‘Great partnership’: Sale Sharks and AJ Bell welcome Wooden Spoon union

Sale Sharks fans will be able to cheer on Wooden Spoon as well as their team at the AJ Bell Stadium after the Manchester club announced it had awarded naming rights for its North Stand to the children’s charity of rugby. 

The branding, which was officially unveiled at the stadium on January 28, will run through to September 2017 and aims to raise the profile of Wooden Spoon, which has raised more than £23m for disabled and disadvantaged children and young people since it was founded in 1983. 

Sale Sharks players Ciaran Parker and Andy Hughes were on hand to launch the new partnership, holding a training session for 20 youngsters from the Sale Sharks HITZ programme.

The scheme helps young adults not in education, employment or training and supports them to return to learning, boost their self-confidence and find work. The programme is one of 12 across the country at Aviva Premiership clubs partly funded by Wooden Spoon.

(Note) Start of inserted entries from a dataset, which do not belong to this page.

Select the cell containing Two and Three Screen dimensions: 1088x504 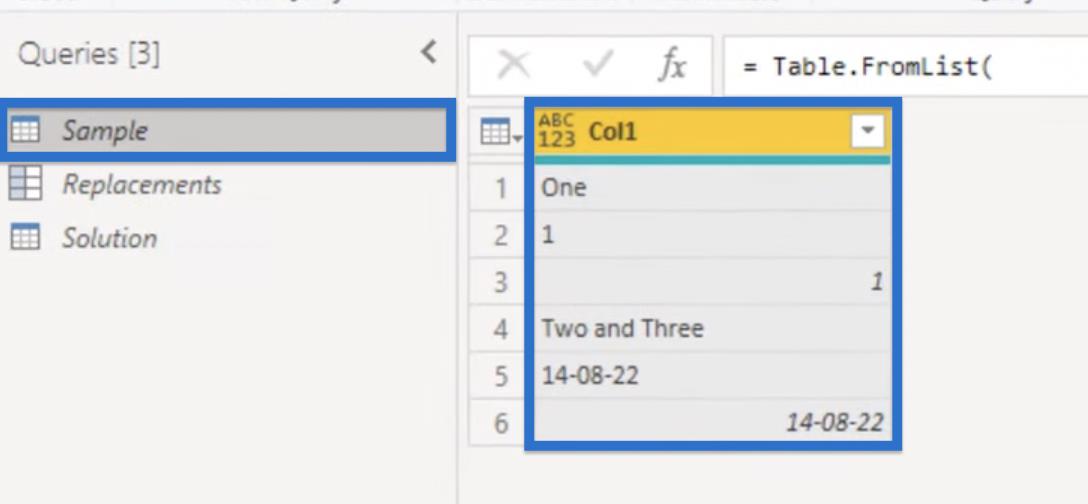713,328
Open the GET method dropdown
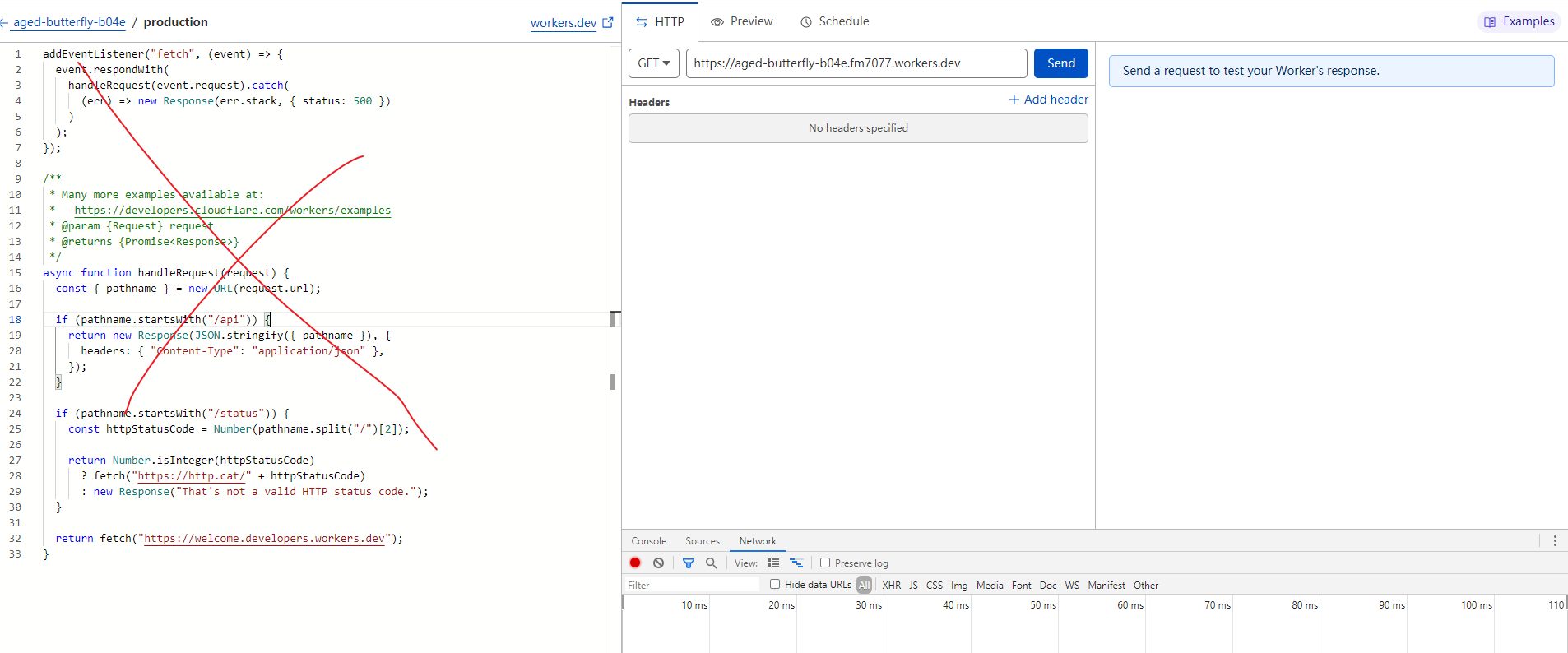The height and width of the screenshot is (653, 1568). pos(654,63)
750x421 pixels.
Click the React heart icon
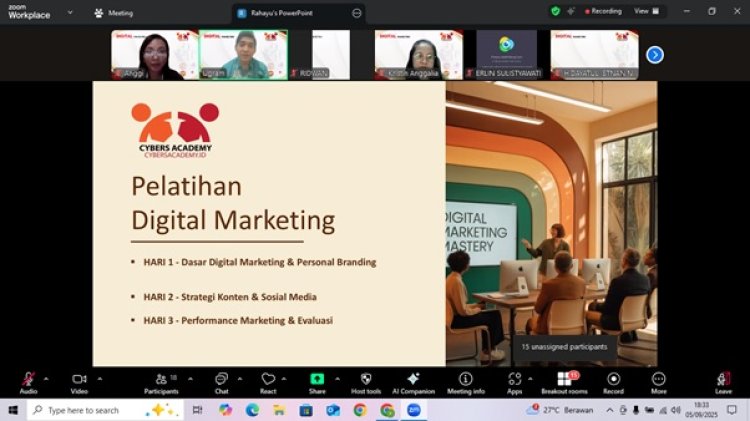click(268, 381)
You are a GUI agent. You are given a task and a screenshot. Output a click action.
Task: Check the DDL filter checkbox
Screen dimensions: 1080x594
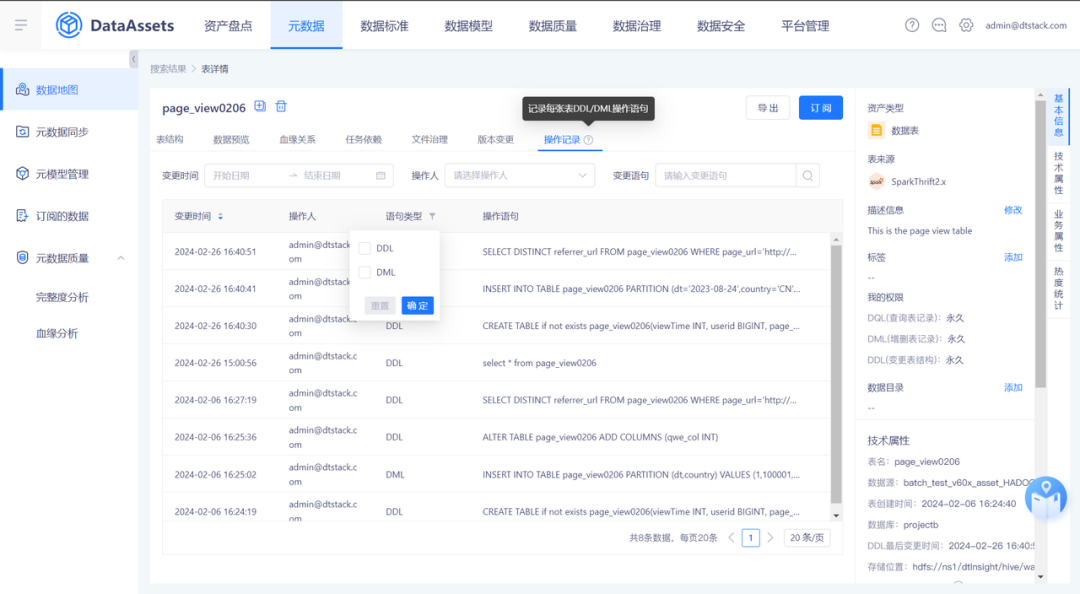click(365, 248)

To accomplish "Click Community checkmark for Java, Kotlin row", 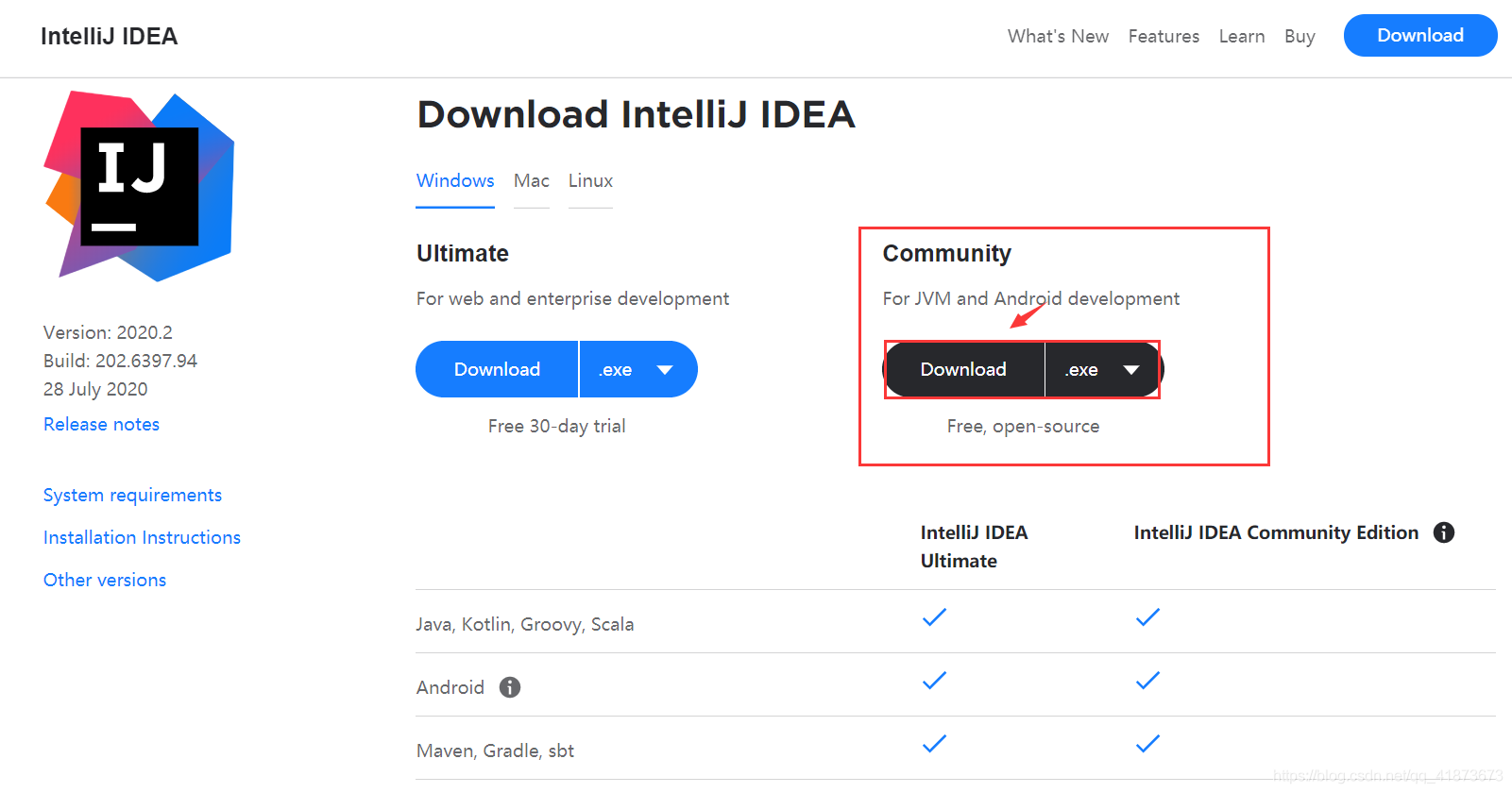I will pyautogui.click(x=1147, y=617).
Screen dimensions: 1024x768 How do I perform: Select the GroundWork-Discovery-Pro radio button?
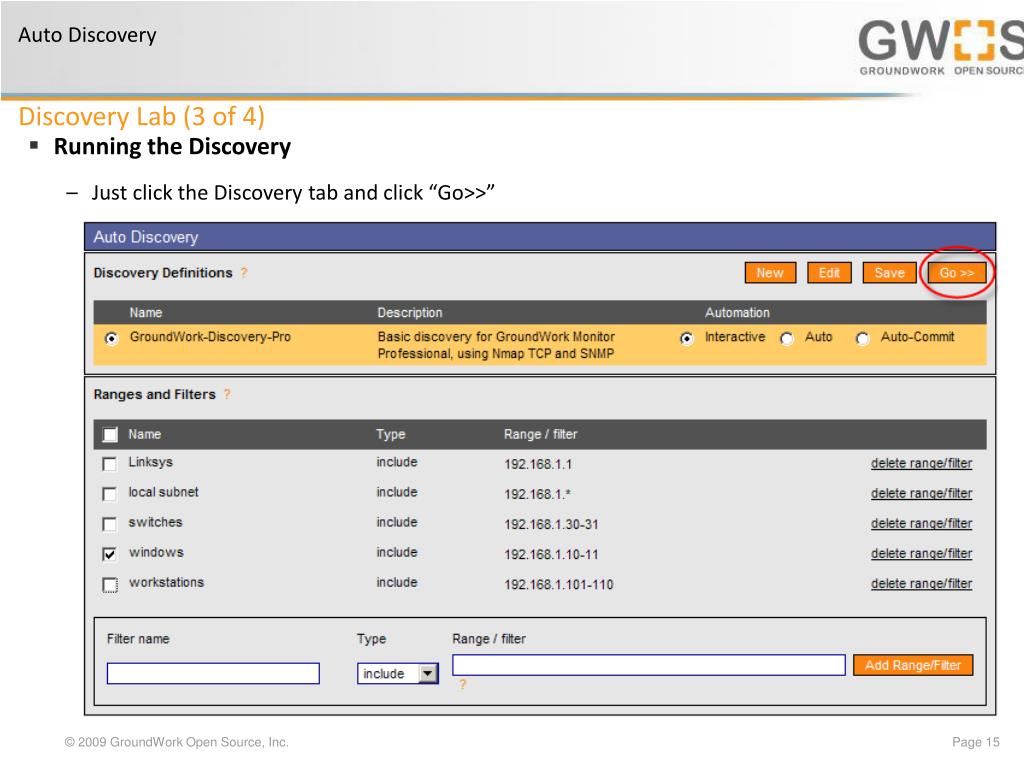click(x=111, y=338)
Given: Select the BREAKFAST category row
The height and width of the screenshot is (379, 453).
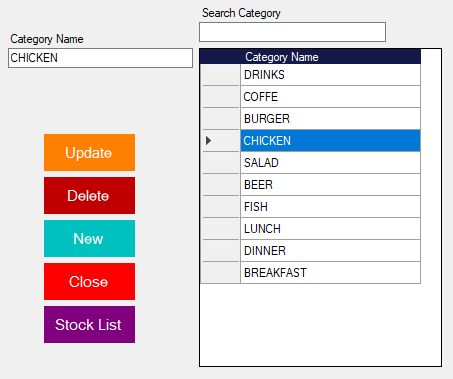Looking at the screenshot, I should coord(330,273).
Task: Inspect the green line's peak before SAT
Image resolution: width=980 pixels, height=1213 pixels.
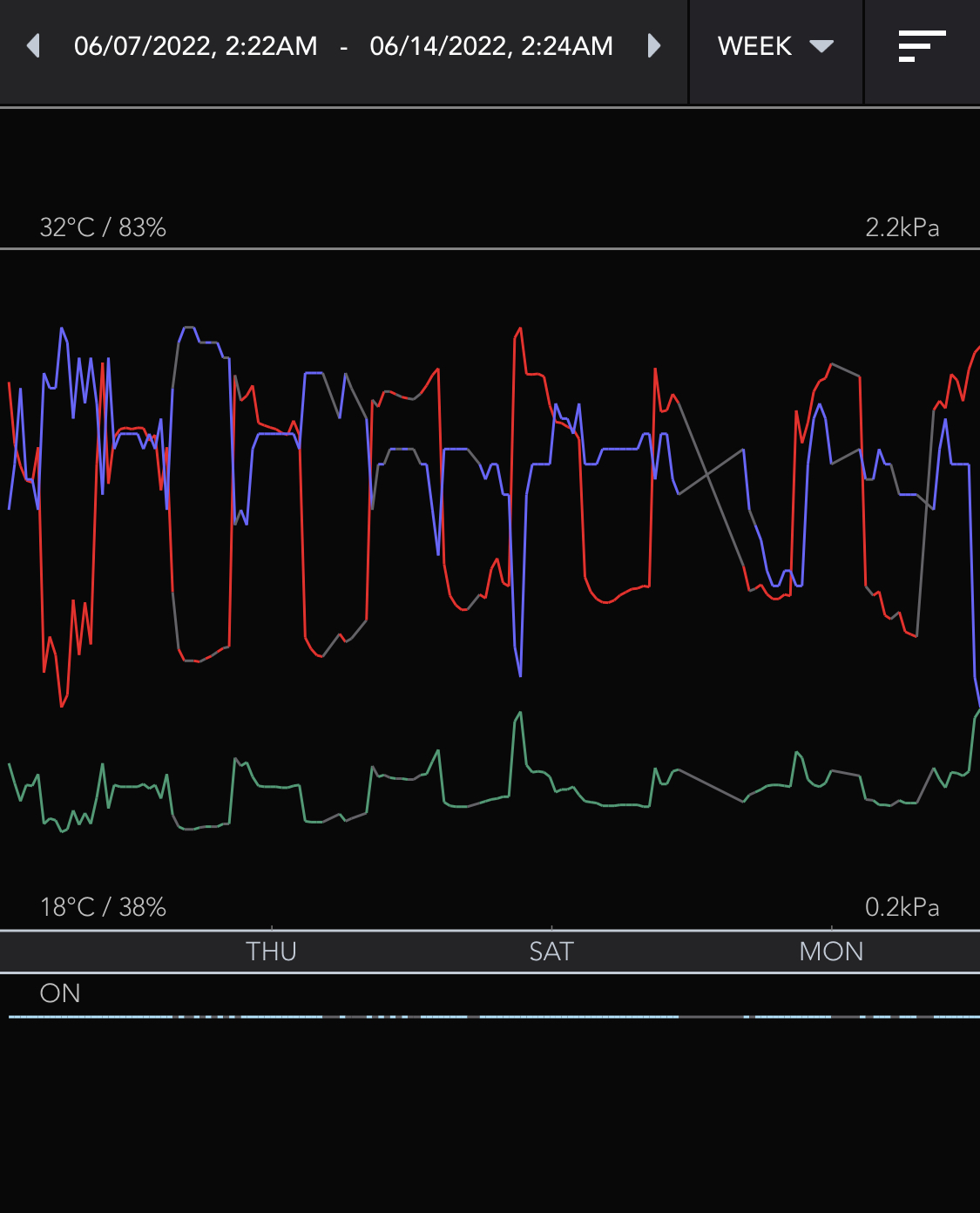Action: tap(520, 714)
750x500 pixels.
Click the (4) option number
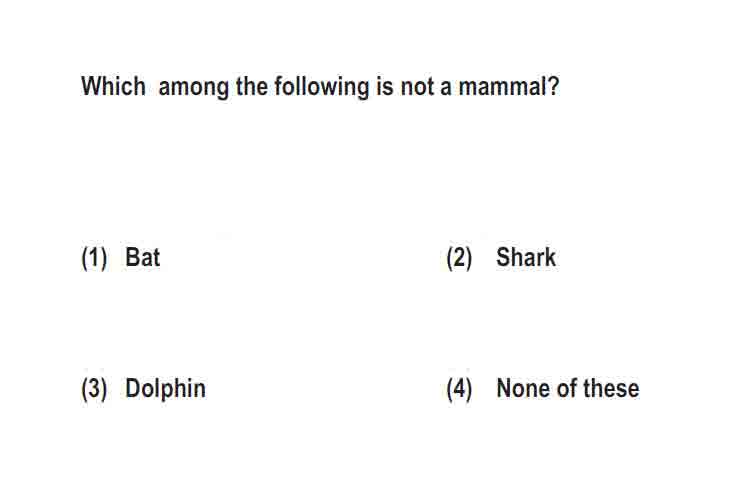coord(459,389)
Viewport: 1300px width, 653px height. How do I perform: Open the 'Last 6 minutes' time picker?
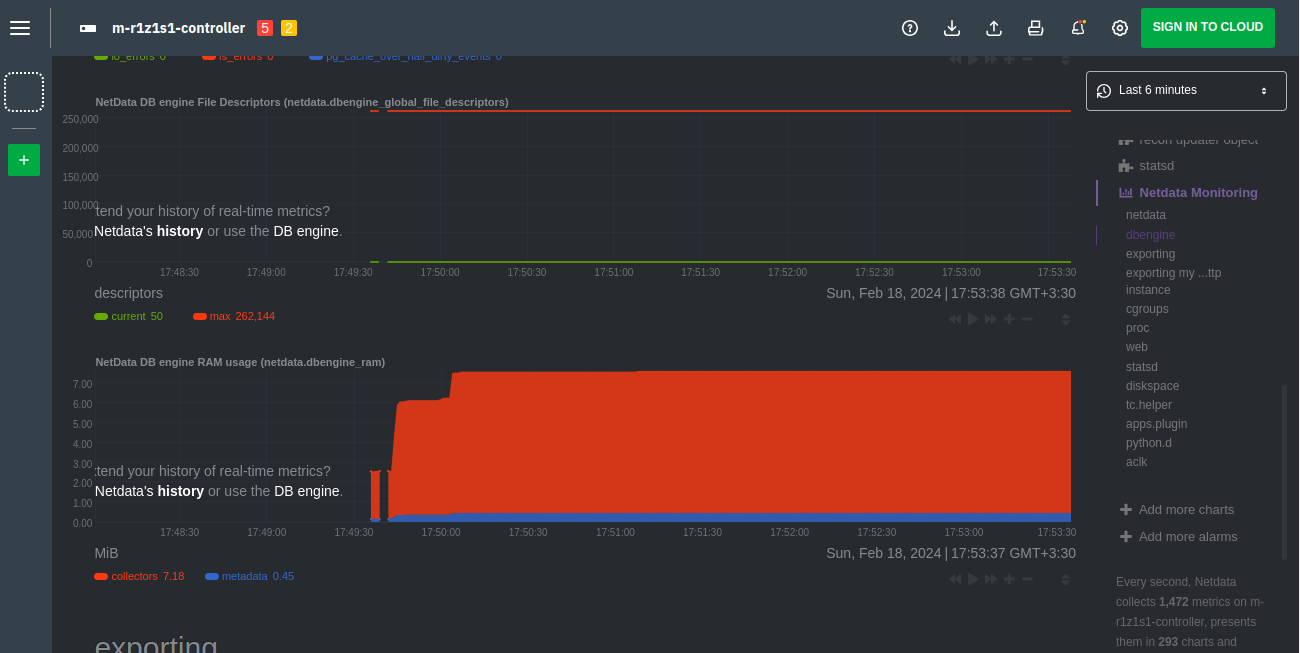coord(1186,91)
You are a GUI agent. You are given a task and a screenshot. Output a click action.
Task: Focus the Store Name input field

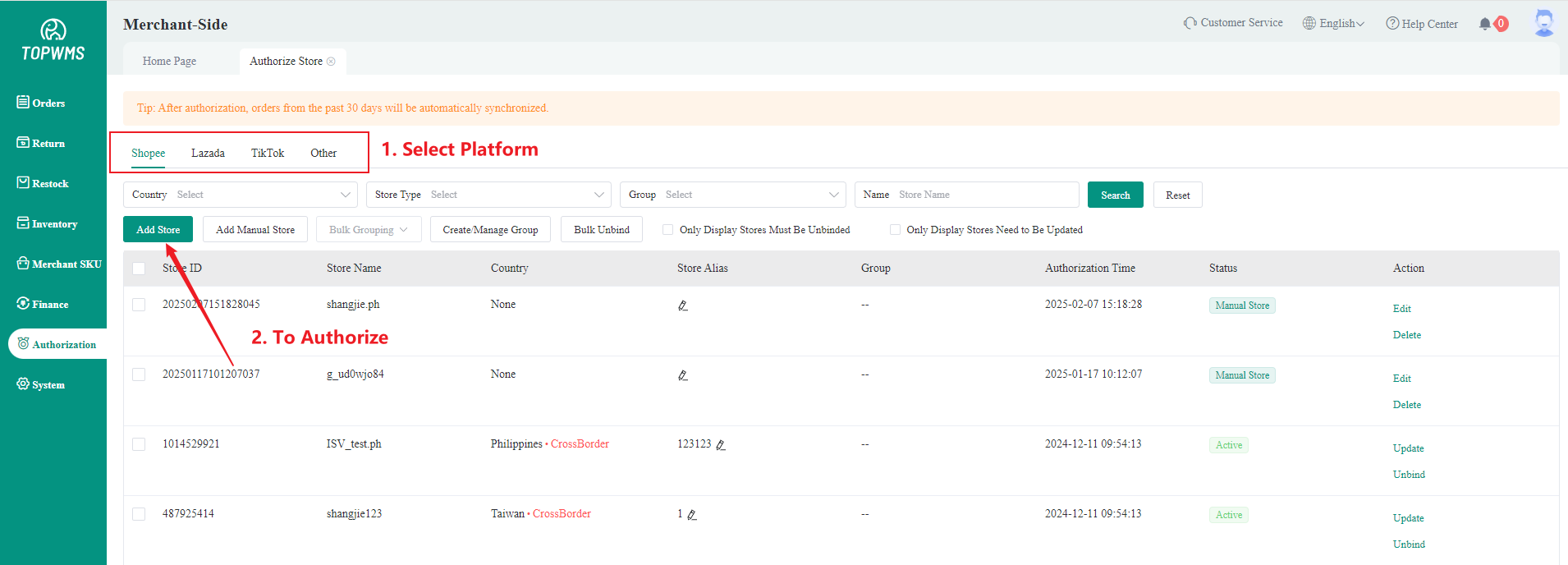[x=983, y=195]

“Thanks to the generosity of AJ Bell, we’ve secured some branding inside the stadium which is brilliant because it means for all Sale home games, and also the rugby league games, Wooden Spoon is right up there,” said Wooden Spoon’s director of rugby and community investment, Jai Purewal.

“It’s very important for the children’s charity of rugby to have the branding here, and Wooden Spoon is very grateful to get such a high profile opportunity.

“You’ll be watching Danny Cipriani kicking the goals over and there will be Wooden Spoon in the background, it’s great.”

“We have a network of regional volunteers who raise funds in their local areas and we’re joined by our Manchester and Cheshire committee today. We are proud that the money raised locally is spent right here on local projects.

“Working in partnership, as part of a team with the likes of AJ Bell, who themselves are very well regarded and huge social citizens is great for us, we’re all about partnerships and support at the heart of communities.”

Wooden Spoon funds life-changing projects across the UK and Ireland, with 400-plus volunteers raising money across the UK and Ireland that is invested in local areas. 

Not just rugby-focused, the charity funds approximately 70 projects a year including respite and medical treatment centres, sensory rooms, specialist playgrounds and more helping more than one million children and young people over the past 33 years.

“To us it made a great deal of sense, you’ve got a charity that’s using rugby to improve the lives of kids and of course the AJ Bell Stadium is very much the home of Premiership Rugby in the North West,” said AJ Bell marketing director Billy Mackay.

“So it feels like a great partnership and something we are really looking forward to over the next two years.

“We are looking forward to using the staff that we have in these areas along with the initiatives we have running to help in any way that we can with Wooden Spoon.

“We came up with the idea to pass up naming rights to the stand way back two-and-a-half years ago when the company’s chief executive, Andy Bell, and I sat in a room and were thinking of ways to use the stadium beyond the traditional route.

“For two years the Maggie’s Centres charity benefitted from the naming rights to the stand and now for the next two years Wooden Spoon has the opportunity and we’re looking forward to that.”

It wasn’t too long ago that Sale Sharks prop Ciaran Parker, 21, was dreaming of becoming a Premiership Rugby star while turning out for local club Manchester.

And he knows all too well how important it is having a charity like Wooden Spoon as a permanent fixture at the AJ Bell Stadium, especially after passing on his knowledge to the HITZ representatives.

Parker, who made his Sale Sharks debut in May, said: “It’s great to get involved and give something back because we were all there at the age of 13 or 14 and we were given the support to go and be a professional rugby player so it’s great to be able to help some of the kids who aren’t as fortunate as we were.

“I think rugby is so good at helping young people turn their lives around because of the team value and respect involved with the game and it’s great to have Wooden Spoon on board.

“You see footballers shouting and screaming at the ref but you don’t get that in rugby, it’s all about respect, you need to have respect.

“You have to be a really tight unit in rugby, on the physical side as well as the mental side and I think that team work aspect is something young people can take in to their lives.”